Customers include pharmaceutical and biotechnology companies as well as academic and medical institutions such as the University of Kentucky and St. Jude Children's Research Hospital, Marc Rajaud, GenoSplice's president and co-founder, told BioInform this week.
The partners — who have collaborated on other projects before — hope that by combining their efforts they'll be able to better understand the genetic basis of cancer and contribute to the development of more effective therapies for the disease.
As part of the collaboration, GenoSplice will have access to the Curie Institute's technology platforms and research programs. These include an internal bioinformatics platform that integrates clinical, genomic, proteomic, and transcriptome data; a compound library that contains more than 8,000 compounds; a SOLiD sequencer; and tools for flow cytometry as well as gene expression and image analysis.
It's also an opportunity to work in close contact with academic researchers, enabling GenoSplice to keep up with novel developments and products, adapt to new technologies that crop up, and continue to improve its proprietary platform and services offering, Rajaud said.
The company will also profit financially from any intellectual property resulting from the collaboration, such as patented biomarkers that could be sold or developed into tests, Rajaud said.
Finally, the collaboration will help GenoSplice better understand analysis needs in the clinical space, he said.
For its part, the Curie Institute will have access to GenoSplice's proprietary informatics solutions, which will supplement its own internal bioinformatics capabilities by handling data analysis in areas not covered by the center's pipeline, according to Rajaud.
The center will also tap GenoSplice's bioinformatics savvy in areas such as alternative splicing analysis, which is a particular area of expertise for the firm, he said.
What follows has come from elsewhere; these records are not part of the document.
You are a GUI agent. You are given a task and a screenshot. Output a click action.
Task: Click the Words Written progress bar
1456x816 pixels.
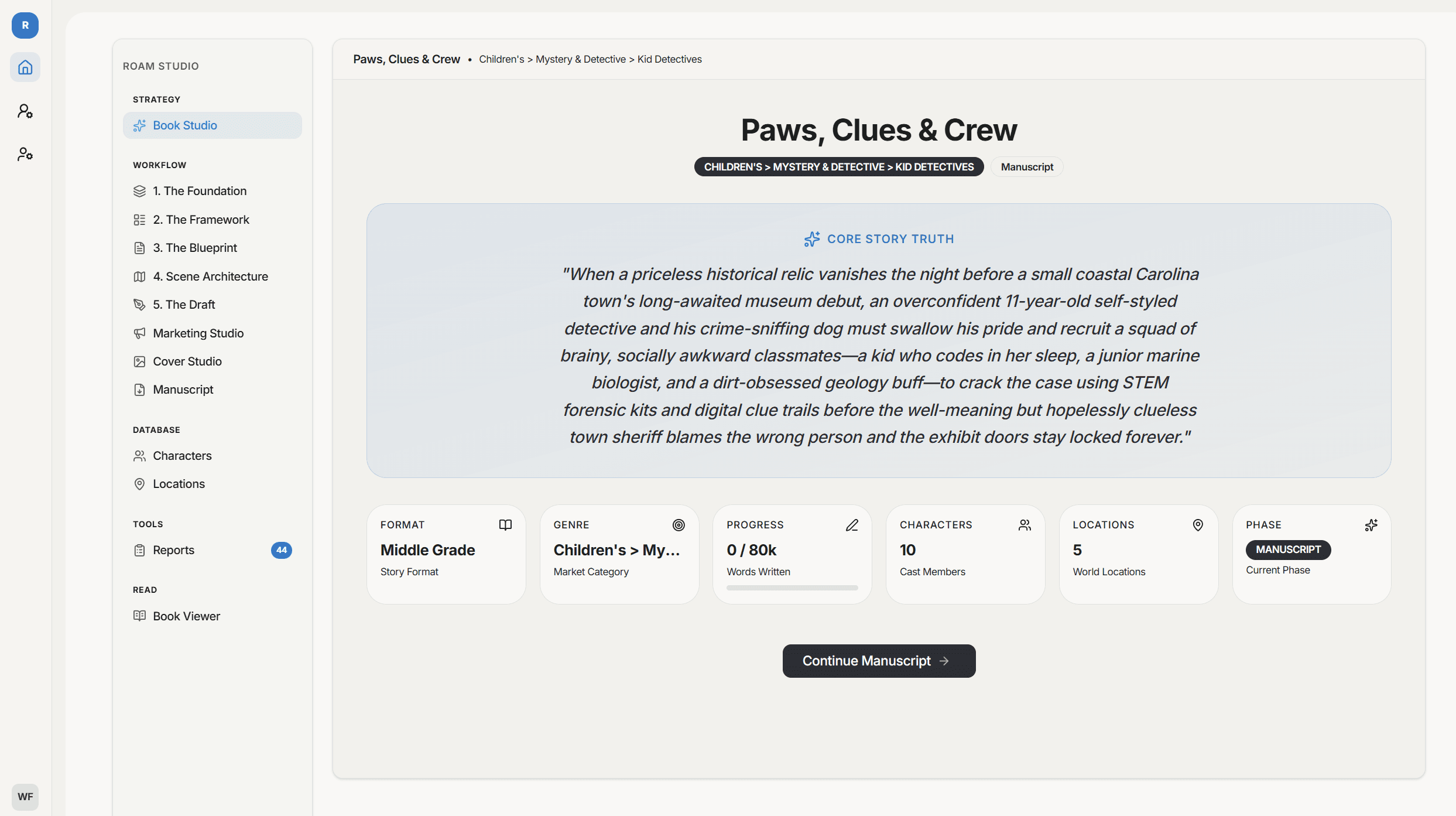[x=792, y=588]
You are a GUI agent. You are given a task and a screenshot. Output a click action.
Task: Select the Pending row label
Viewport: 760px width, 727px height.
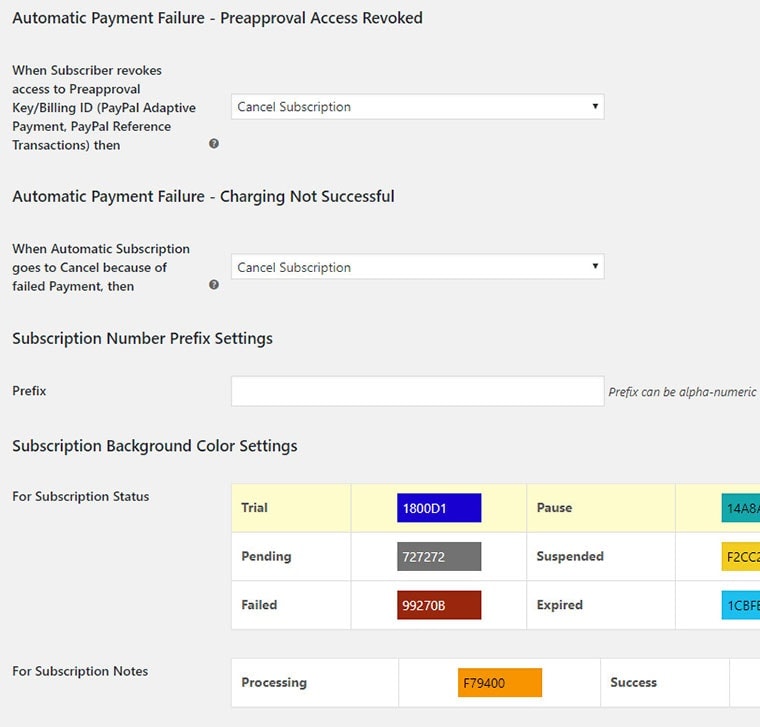266,556
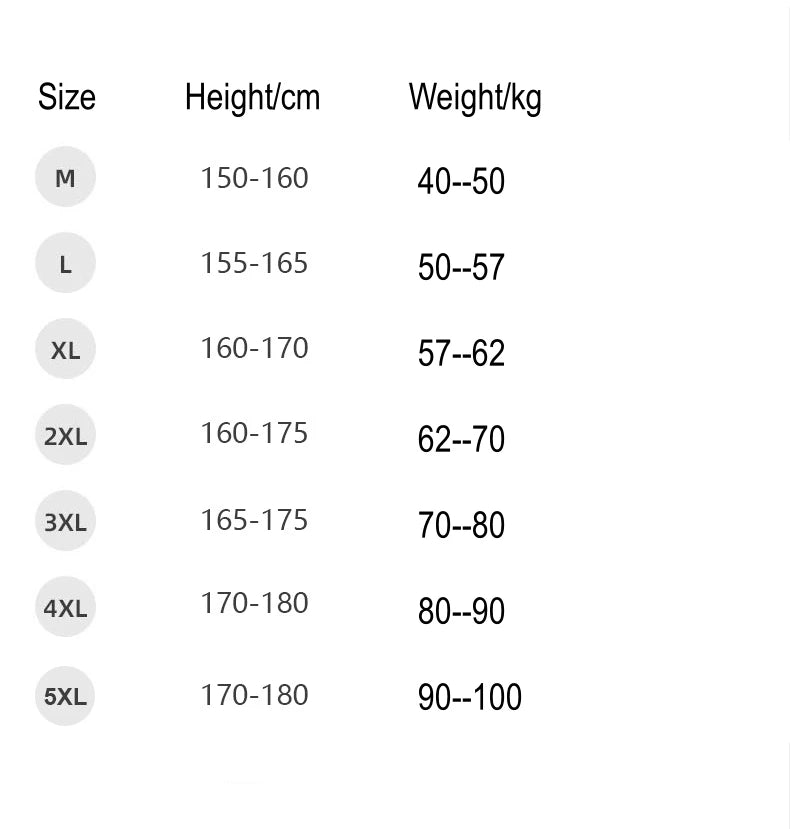Select the 5XL size circle
Image resolution: width=790 pixels, height=829 pixels.
65,695
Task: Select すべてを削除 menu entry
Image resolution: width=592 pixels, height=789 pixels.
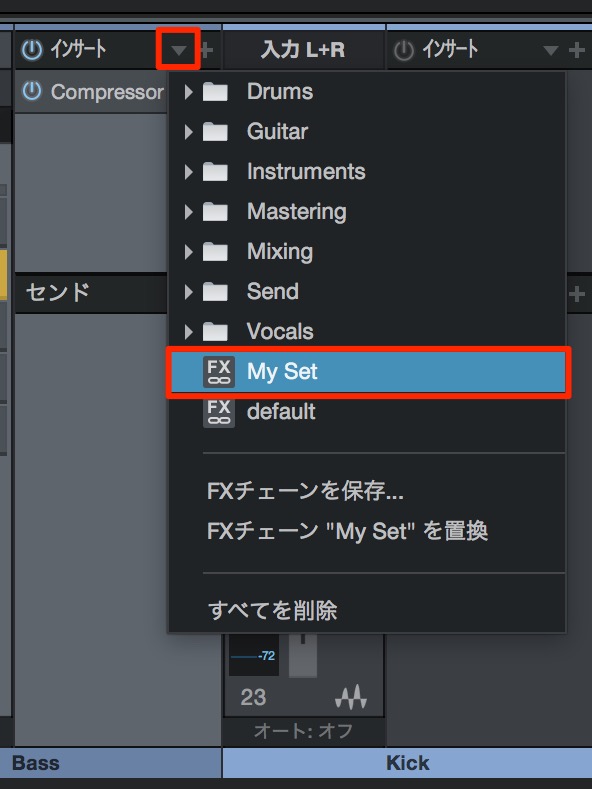Action: tap(272, 610)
It's where the company focused its initial commercialization efforts when it set up shop in 2008, he said.
Following its launch, the company offered services on an internally developed system called Easy Alternative Splicing Analysis, or EASANA, and serviced clients such as the European Alternative Splicing Network — an EU-funded consortium that is investigating the principles of alternative splicing and how they affect human health.
GenoSplice has since expanded its services portfolio to incorporate other kinds of analysis and other sources of data including next-generation sequencing, Rajaud said.
Currently, GenoSplice offers SNP analysis including genotype calling and genome-wide association analysis; copy number variation analysis including CNV detection and association; and it analyzes methylation and histone modification for epigenetics projects. It also analyzes RNA- and DNA- sequencing data.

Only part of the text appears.